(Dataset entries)
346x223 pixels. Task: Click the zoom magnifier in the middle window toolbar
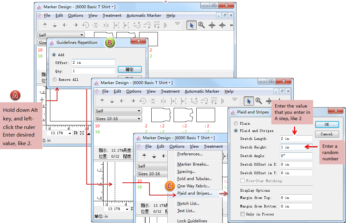coord(259,101)
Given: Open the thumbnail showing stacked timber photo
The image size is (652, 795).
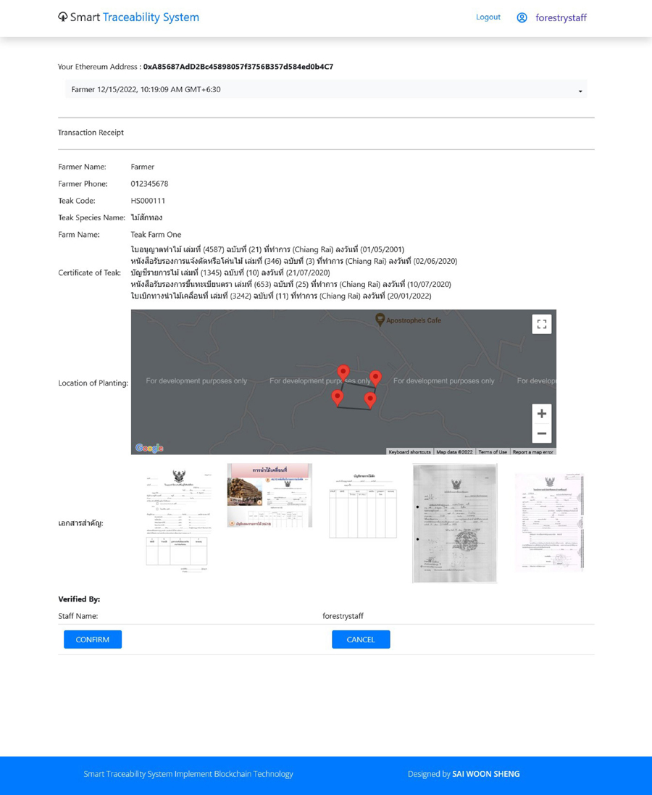Looking at the screenshot, I should (269, 495).
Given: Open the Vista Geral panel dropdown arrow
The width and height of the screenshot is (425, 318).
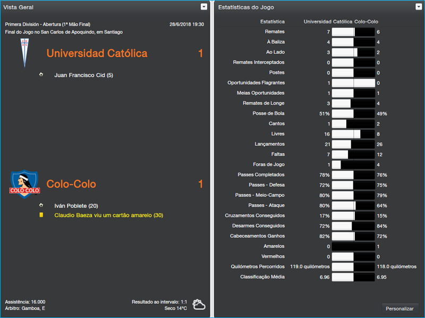Looking at the screenshot, I should [x=204, y=7].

**Task directions**
Quote every record above exactly, leaving out the pictures.

**Output of the exercise**
346x223 pixels. Task: Click the zoom magnifier in the middle window toolbar
coord(259,101)
Given: Open the thumbnail showing stacked timber photo
The image size is (652, 795).
Looking at the screenshot, I should (269, 495).
Given: Open the Vista Geral panel dropdown arrow
The width and height of the screenshot is (425, 318).
Looking at the screenshot, I should [x=204, y=7].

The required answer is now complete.